[
https://issues.apache.org/jira/browse/HBASE-7632?page=com.atlassian.jira.plugin.system.issuetabpanels:comment-tabpanel&focusedCommentId=13558517#comment-13558517
]
Feng Honghua commented on HBASE-7632:
-------------------------------------
The root cause is when client/shell add_peer, it first creates the peerNode,
and then creates the peerStateNode; but RS receives the peerNode change event
and begins to addPeer accordingly, this occurs after client/shell creates
peerNode but before creating peerStateNode; RS's connectToPeer will listen on
peerStateNode, which will create the peerStateNode if find the peerStateNode
not exists. since client/shell and RS are two different process, RS's "check
and create" can succeed in check phase, but may fail in create phase due to
client/shell is done creating peerStateNode. no exclusive mechanism can be used
to make RS' "check and create" atomic.
Such bug can be avoided if we merge peerState info into the peerNode, when RS
addPeer for a newly added peerNode, the peerState info can be read from the
peerNode, no above "check and create" problem.

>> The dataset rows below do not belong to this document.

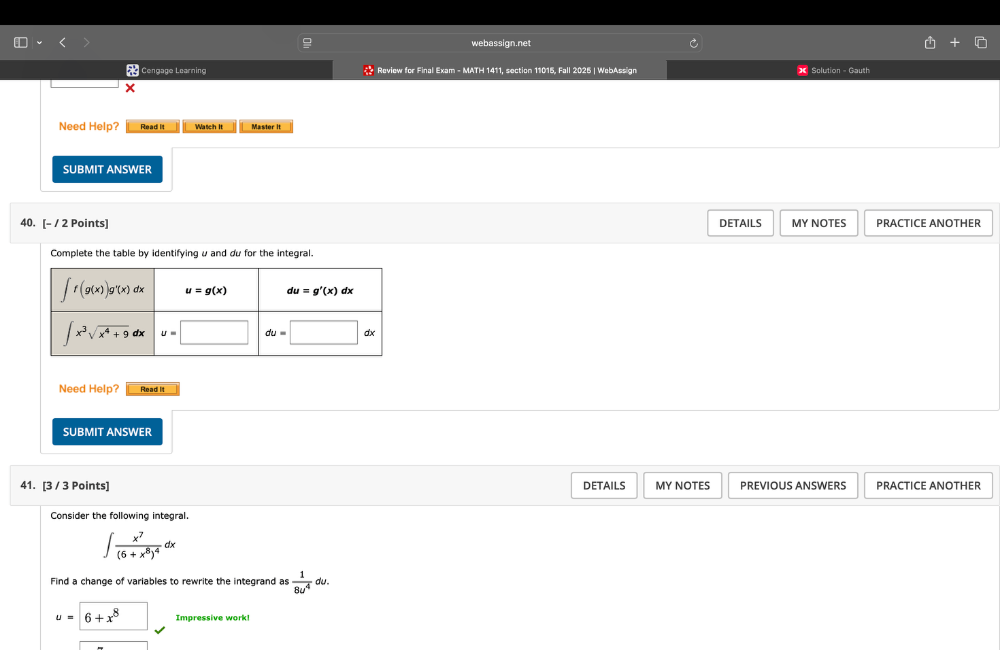1000x650 pixels.
Task: Click PRACTICE ANOTHER for question 40
Action: (928, 223)
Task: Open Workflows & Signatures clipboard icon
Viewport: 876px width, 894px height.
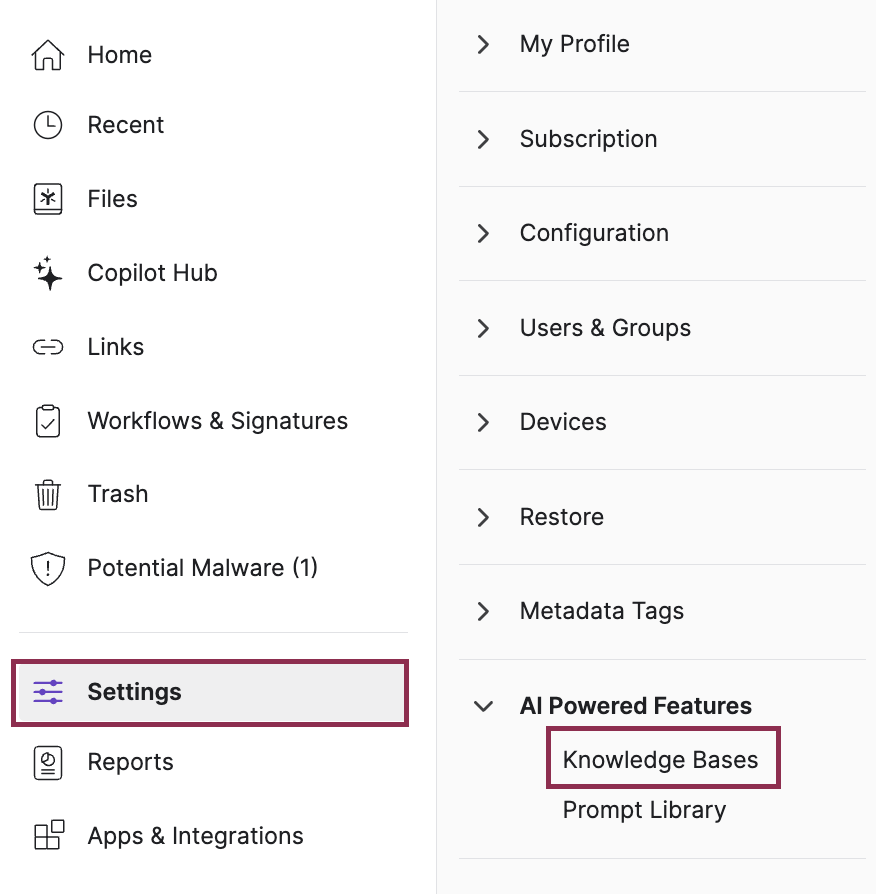Action: click(48, 421)
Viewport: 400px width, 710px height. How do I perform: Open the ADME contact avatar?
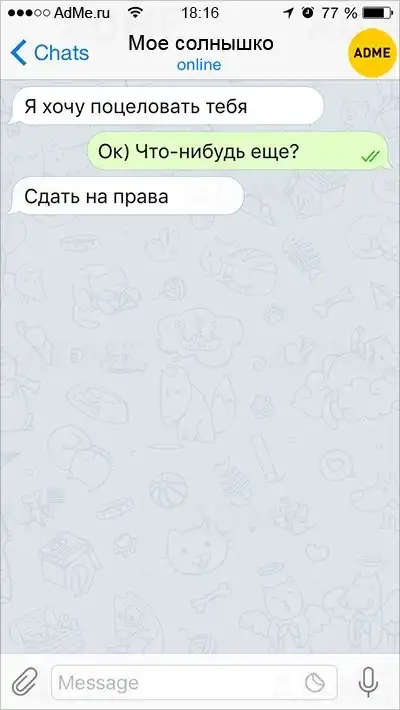pos(371,53)
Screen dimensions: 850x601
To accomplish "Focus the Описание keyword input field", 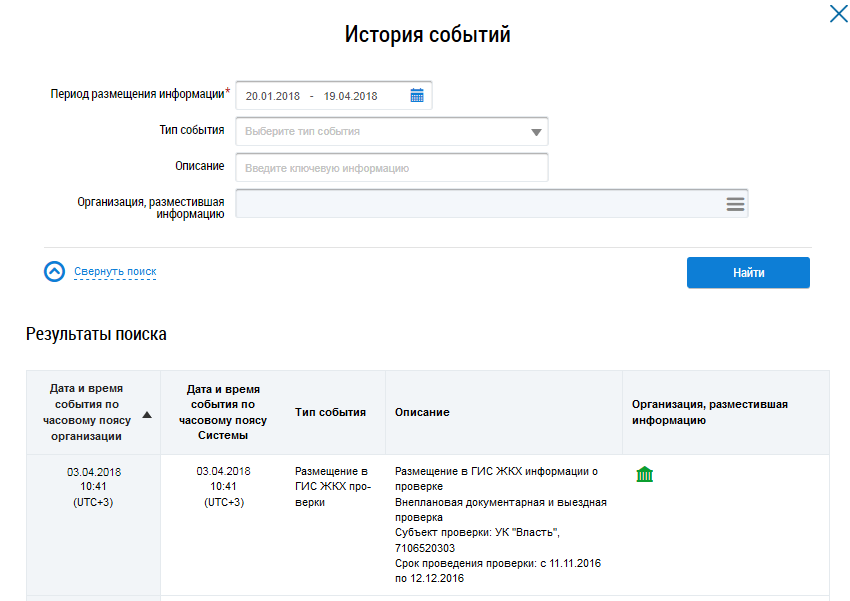I will (x=392, y=168).
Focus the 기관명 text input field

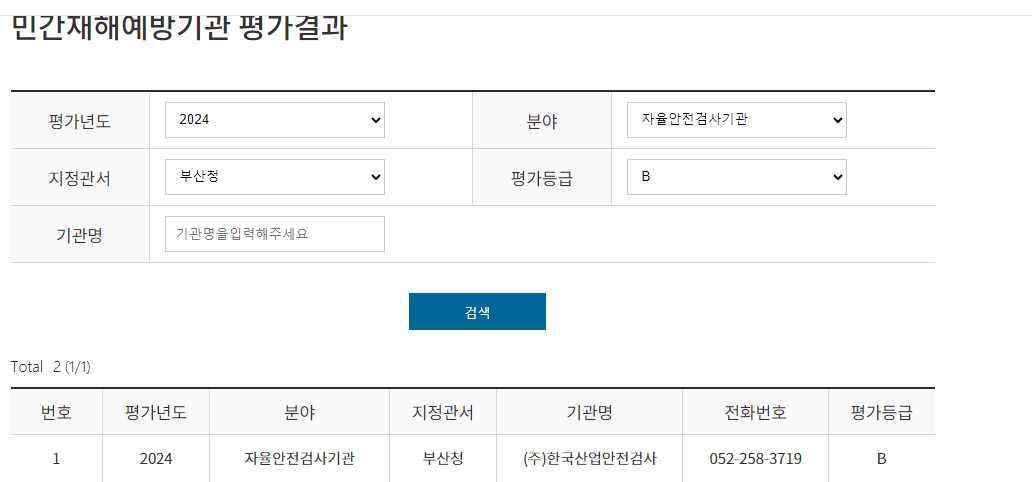click(x=274, y=234)
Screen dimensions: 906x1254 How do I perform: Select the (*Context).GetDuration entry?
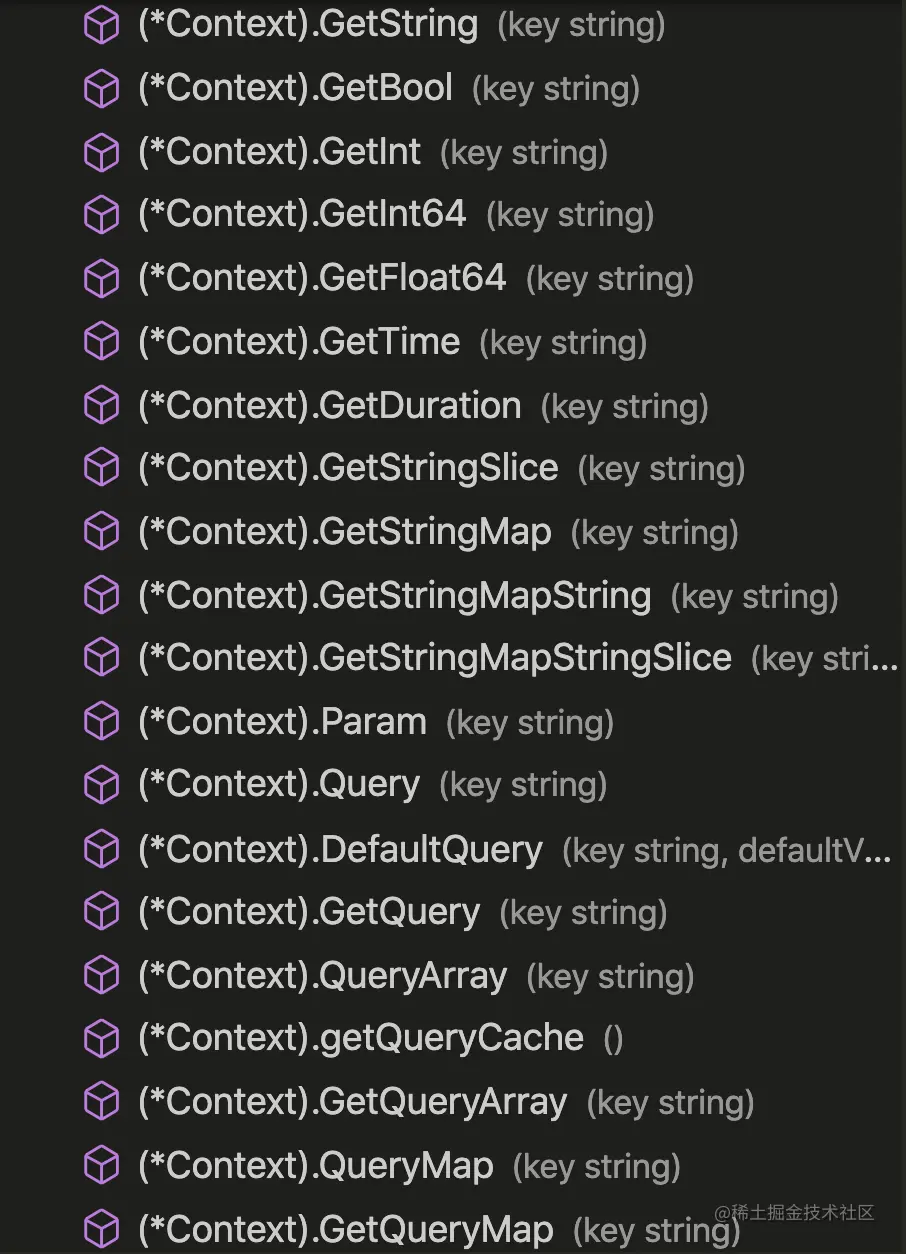coord(330,406)
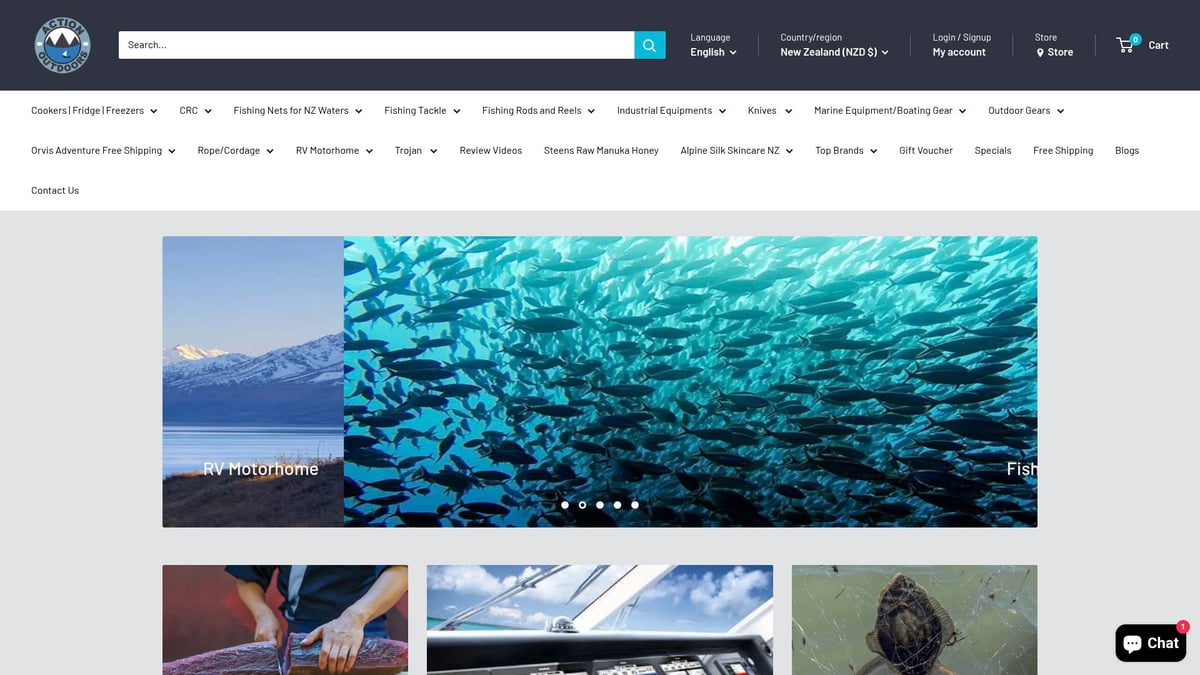This screenshot has height=675, width=1200.
Task: Open the Shopify chat widget
Action: point(1150,643)
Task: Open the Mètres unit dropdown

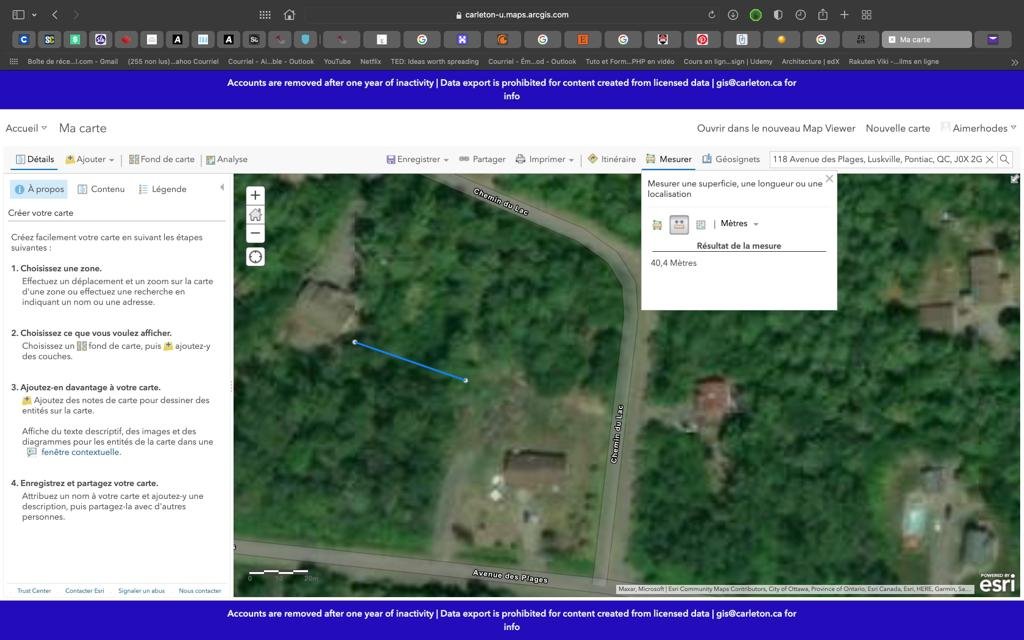Action: (739, 224)
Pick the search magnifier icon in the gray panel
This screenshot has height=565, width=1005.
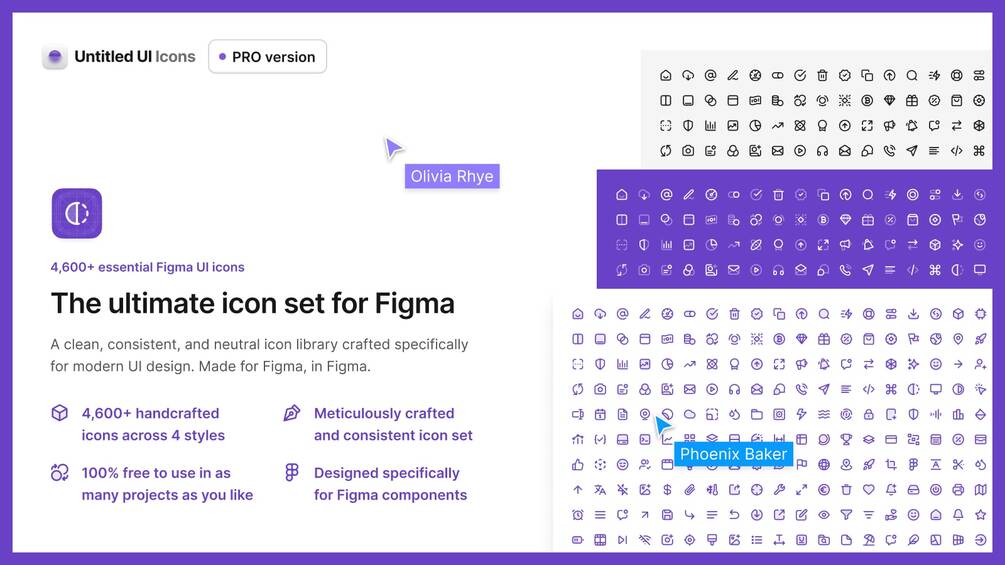click(912, 75)
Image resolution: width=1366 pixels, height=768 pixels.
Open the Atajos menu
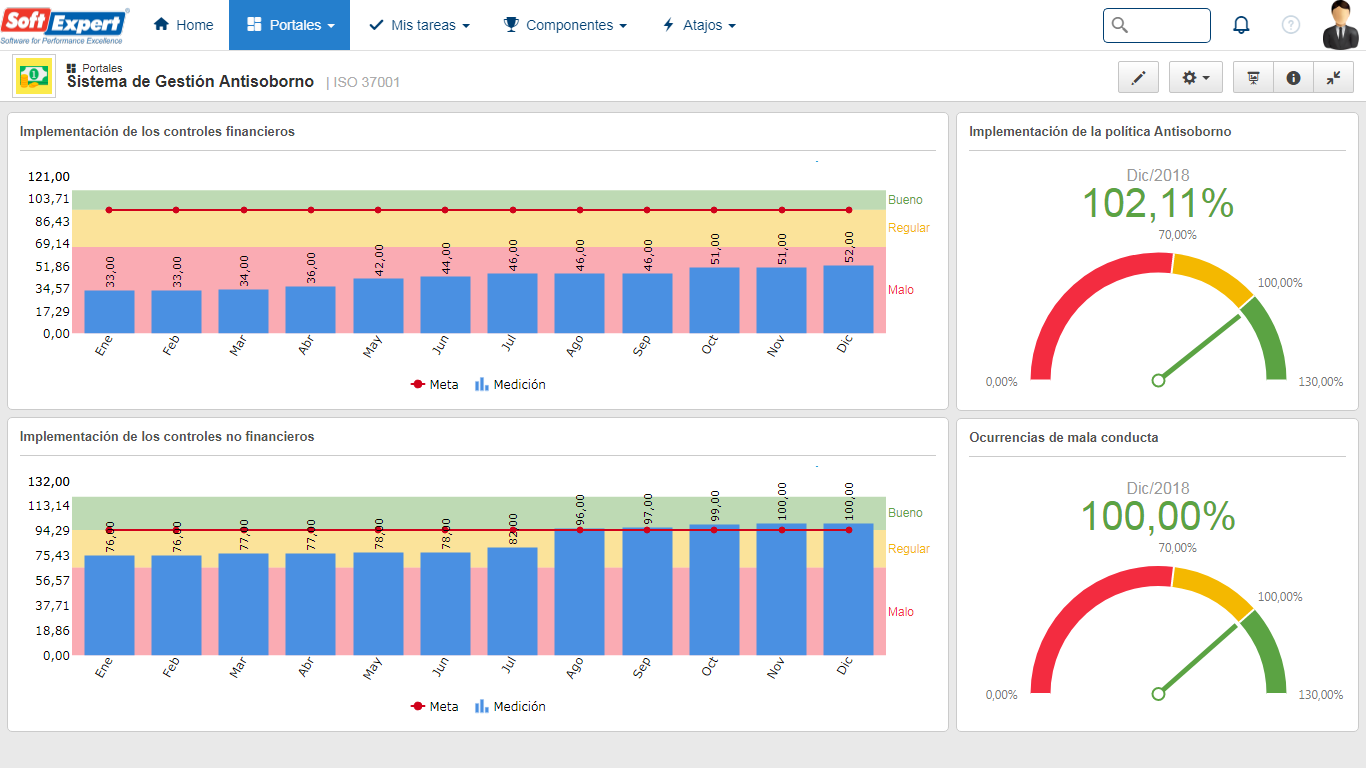point(699,25)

> fail to create ReplicationSource if ReplicationPeer.startStateTracker
> checkExists(peerStateNode) and find not exist but fails in createAndWatch due
> to client/shell is done creating it then, now throws exception and results in
> addPeer fail
> ----------------------------------------------------------------------------------------------------------------------------------------------------------------------------------------------------------------------------------------------
>
> Key: HBASE-7632
> URL: https://issues.apache.org/jira/browse/HBASE-7632
> Project: HBase
> Issue Type: Bug
> Components: Replication
> Affects Versions: 0.94.2, 0.94.3, 0.94.4
> Reporter: Feng Honghua
> Original Estimate: 48h
> Remaining Estimate: 48h
>
> fail to create ReplicationSource if ReplicationPeer.startStateTracker
> checkExists(peerStateNode) and find not exist but fails in createAndWatch due
> to client/shell is done creating it then, now throws exception and results in
> addPeer fail
--
This message is automatically generated by JIRA.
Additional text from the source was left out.